Desy Safán-Gerard was born in Chile where she studied musical composition with Leon Shidlovsky and Gustavo Becerra. She is a painter as well as a training and supervising analyst at the Psychoanalytic Center of California in Los Angeles. Desy graduated in psychology from the University of Chile, Santiago, won a Fulbright scholarship to the Psychology Department at the University of California, Berkeley, and earned a Ph.D. in clinical psychology from UCLA in 1974.

Ever since she began to paint in 1971, she has led a dual life. As a psychoanalyst she has been carrying out her clinical work, written several important papers on creativity, and taught psychoanalytic courses. As a painter she translates music into the visual realm, and creates paintings based on the music of Boulez, Shostakovich, Piazzola, Brockman, and Kraft.
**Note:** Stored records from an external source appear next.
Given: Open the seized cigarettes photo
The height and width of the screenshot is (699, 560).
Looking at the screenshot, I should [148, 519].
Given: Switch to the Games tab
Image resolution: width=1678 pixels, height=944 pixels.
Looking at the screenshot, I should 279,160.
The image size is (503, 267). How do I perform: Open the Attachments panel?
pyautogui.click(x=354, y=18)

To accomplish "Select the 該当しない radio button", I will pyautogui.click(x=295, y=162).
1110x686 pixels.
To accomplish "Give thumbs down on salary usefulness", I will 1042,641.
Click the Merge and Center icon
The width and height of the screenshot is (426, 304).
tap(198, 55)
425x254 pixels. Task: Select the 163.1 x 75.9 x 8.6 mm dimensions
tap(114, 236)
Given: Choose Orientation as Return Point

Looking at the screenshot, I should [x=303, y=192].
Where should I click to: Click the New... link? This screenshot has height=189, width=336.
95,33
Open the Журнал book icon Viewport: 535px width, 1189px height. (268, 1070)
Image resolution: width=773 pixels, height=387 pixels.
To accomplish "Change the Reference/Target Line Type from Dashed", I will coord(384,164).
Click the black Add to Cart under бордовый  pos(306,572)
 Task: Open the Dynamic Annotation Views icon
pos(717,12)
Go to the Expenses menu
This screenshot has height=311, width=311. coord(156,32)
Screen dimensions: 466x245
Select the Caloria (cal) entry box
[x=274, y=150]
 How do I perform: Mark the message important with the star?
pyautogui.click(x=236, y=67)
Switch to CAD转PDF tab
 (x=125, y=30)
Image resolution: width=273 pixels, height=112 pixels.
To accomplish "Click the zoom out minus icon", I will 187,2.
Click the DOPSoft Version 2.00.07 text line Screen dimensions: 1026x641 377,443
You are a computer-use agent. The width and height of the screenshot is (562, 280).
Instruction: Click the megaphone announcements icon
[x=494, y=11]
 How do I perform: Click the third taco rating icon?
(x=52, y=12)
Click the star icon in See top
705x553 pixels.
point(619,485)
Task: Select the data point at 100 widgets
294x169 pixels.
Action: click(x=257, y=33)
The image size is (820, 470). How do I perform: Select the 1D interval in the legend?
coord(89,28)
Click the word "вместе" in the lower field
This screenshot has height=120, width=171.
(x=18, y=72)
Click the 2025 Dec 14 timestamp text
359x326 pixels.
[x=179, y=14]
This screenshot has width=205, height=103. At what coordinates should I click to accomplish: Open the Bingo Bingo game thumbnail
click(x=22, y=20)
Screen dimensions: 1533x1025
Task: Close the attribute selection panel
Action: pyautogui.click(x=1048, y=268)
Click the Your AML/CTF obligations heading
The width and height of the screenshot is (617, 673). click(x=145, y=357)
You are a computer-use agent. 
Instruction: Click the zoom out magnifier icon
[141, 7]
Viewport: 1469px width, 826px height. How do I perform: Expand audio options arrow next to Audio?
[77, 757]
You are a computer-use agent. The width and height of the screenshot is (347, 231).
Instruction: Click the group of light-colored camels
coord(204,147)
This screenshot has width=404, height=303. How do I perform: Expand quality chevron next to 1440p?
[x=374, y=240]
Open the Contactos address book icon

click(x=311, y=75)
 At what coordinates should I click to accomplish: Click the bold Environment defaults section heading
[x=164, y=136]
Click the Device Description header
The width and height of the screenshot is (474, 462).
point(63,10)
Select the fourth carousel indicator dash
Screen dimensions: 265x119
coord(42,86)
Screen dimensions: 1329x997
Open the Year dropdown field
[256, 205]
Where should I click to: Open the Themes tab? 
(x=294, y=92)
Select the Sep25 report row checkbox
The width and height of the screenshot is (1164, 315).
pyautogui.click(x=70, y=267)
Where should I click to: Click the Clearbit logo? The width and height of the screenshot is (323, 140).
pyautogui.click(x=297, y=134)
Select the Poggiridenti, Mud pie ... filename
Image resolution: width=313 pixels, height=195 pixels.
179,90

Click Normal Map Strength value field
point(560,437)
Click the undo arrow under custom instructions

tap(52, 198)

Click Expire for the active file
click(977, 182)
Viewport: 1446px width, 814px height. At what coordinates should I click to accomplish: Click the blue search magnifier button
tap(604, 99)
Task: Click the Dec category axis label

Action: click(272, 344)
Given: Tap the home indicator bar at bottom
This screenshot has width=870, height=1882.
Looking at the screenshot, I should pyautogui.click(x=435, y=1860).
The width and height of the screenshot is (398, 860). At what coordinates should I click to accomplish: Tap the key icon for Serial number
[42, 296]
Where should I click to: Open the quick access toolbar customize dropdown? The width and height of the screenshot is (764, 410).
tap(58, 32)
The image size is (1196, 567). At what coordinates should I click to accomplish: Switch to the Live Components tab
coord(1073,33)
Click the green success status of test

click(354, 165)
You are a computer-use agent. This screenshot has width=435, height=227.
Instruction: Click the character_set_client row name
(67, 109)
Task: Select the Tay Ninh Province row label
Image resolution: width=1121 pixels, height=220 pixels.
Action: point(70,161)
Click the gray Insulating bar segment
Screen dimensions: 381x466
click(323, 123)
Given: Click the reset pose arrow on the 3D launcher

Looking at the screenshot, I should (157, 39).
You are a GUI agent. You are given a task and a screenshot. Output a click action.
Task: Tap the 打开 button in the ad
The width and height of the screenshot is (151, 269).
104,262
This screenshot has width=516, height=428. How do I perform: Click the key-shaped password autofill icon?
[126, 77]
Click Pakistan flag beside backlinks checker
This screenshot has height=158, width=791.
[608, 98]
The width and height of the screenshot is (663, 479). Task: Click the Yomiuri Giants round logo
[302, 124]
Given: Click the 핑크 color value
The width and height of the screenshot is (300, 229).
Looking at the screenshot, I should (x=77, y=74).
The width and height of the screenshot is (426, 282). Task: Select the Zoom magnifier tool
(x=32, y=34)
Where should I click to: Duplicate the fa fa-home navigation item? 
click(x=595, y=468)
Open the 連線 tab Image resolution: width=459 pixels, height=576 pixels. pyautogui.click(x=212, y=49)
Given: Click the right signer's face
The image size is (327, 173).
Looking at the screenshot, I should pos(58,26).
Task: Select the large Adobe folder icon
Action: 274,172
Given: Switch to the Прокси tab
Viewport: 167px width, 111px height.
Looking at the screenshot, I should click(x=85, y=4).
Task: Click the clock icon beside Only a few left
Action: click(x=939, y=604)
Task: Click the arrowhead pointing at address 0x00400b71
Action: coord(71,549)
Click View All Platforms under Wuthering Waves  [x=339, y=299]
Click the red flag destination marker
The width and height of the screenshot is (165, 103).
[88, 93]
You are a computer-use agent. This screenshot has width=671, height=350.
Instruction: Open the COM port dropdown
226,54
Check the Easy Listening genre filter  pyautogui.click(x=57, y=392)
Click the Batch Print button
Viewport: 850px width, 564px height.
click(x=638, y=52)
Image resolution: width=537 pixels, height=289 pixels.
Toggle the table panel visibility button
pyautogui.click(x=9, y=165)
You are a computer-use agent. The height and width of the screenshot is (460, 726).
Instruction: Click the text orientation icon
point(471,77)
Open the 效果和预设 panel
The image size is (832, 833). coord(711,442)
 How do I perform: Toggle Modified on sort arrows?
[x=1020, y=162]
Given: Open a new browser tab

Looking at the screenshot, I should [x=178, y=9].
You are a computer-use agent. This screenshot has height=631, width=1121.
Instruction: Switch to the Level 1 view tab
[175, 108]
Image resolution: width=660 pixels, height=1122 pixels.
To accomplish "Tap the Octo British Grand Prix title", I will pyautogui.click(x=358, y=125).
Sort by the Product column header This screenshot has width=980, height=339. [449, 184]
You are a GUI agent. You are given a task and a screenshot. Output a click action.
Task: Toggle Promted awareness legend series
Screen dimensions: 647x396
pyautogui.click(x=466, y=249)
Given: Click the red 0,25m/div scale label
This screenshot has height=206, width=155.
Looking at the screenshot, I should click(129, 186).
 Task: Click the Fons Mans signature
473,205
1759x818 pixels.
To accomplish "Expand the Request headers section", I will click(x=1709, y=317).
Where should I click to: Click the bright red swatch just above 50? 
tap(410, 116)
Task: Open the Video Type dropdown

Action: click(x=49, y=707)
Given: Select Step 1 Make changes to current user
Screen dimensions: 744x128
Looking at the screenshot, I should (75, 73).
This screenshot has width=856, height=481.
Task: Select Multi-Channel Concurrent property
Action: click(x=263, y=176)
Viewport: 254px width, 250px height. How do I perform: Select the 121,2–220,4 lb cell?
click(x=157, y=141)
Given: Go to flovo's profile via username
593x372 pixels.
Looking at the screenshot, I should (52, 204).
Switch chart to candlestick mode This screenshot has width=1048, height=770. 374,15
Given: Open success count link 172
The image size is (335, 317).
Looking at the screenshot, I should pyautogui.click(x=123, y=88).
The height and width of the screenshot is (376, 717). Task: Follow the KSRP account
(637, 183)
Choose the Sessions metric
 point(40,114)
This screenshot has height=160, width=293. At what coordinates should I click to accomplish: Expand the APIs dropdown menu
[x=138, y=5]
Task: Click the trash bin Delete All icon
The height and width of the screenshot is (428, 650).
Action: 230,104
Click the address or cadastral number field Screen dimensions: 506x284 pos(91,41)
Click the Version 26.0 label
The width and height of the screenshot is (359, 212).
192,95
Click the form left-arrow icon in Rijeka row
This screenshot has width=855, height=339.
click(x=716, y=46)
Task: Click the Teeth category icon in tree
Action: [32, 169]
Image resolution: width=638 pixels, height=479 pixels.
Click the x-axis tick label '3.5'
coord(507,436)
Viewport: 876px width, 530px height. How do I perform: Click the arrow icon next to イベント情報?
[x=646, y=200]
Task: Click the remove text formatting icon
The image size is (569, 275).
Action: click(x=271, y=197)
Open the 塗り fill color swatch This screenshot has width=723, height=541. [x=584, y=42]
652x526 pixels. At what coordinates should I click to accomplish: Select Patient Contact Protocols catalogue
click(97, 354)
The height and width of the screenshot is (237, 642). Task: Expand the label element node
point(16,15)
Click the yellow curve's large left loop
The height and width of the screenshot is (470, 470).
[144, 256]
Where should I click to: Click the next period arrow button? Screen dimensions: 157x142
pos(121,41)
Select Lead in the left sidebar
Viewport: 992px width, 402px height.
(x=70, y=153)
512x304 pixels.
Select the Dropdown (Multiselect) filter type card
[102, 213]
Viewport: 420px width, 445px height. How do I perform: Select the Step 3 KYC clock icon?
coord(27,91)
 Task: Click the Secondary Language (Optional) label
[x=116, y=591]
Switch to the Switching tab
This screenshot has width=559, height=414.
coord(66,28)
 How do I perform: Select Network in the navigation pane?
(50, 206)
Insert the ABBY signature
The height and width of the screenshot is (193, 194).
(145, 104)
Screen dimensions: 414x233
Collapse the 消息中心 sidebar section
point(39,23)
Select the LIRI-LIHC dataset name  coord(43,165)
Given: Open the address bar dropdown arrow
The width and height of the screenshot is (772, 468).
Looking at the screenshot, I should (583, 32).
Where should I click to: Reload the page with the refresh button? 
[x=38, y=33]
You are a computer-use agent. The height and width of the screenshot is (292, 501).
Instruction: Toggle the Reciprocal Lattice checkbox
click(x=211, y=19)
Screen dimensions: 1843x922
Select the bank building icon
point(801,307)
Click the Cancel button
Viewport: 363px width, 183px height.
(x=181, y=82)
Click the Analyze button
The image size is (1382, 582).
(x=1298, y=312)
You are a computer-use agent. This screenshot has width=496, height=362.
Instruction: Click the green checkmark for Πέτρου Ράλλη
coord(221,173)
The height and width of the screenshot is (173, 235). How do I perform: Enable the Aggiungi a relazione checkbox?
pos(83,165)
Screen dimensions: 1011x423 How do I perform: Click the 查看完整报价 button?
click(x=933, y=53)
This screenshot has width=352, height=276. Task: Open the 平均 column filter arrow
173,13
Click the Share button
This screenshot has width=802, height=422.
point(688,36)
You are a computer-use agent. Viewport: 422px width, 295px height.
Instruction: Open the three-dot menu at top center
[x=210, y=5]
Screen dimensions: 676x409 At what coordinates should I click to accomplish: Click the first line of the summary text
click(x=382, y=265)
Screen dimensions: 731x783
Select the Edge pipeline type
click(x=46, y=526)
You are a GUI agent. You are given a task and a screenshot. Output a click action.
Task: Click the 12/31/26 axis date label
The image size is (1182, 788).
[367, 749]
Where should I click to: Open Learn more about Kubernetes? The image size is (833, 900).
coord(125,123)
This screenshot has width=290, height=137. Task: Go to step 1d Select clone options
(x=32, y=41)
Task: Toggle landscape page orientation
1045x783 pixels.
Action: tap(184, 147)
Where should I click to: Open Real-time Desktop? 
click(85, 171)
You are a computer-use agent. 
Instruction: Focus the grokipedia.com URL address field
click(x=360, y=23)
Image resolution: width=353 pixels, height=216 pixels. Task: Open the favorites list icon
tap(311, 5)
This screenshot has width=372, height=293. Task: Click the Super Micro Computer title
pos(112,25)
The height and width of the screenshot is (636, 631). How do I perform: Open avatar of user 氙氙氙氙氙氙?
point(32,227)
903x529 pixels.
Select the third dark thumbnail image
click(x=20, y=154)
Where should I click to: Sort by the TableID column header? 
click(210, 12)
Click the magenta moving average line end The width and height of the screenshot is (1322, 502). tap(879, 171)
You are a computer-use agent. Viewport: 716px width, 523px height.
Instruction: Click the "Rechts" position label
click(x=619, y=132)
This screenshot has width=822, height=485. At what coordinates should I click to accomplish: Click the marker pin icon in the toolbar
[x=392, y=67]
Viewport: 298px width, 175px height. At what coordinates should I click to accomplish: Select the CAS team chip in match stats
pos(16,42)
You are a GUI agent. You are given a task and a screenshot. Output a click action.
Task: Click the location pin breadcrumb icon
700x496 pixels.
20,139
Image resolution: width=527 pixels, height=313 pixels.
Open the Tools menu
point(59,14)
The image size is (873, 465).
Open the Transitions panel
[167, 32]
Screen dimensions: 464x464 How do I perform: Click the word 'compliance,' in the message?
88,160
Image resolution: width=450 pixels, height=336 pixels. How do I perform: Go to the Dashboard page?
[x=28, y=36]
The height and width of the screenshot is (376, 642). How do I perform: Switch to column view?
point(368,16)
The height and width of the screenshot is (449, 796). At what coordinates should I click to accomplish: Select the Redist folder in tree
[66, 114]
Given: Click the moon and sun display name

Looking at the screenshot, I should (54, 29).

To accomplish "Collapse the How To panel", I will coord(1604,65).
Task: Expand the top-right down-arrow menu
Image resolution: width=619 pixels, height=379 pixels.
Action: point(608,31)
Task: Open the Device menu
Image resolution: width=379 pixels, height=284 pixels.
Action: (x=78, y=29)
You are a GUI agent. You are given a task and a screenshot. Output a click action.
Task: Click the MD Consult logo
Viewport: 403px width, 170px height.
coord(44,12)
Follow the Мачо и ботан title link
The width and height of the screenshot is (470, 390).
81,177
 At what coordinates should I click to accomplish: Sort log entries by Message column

Her “Boulez Series” of nine paintings, ‘Le Marteau Sans Maître,’ was displayed in the “Music to the Eye” exhibit at L.A. Artcore in 2003. She has had a studio in Venice since 1992.

A survey show covering fourteen years of paintings and drawings by Desy was held at the Pete and Susan Barrett Art Gallery in Santa Monica in 2007. In 2009, the Stuttgart Deutsch-Amerkanisches Zentrum held “Contrasts: Contemporary Art in the USA and Germany,” which featured Desy’s five canvases and fourteen works on paper titled “Timeless and Unmetered.” In February 2010, one of Desy’s paintings was acquired for the permanent collection of the Villa Haiss Museum in Zell, Germany.

In the last few years Desy has developed a performance, painting with both hands while a nude model moves to the music of contemporary composers. These performances have taken place in Paris and most recently in Los Angeles at Art Share L.A. last November.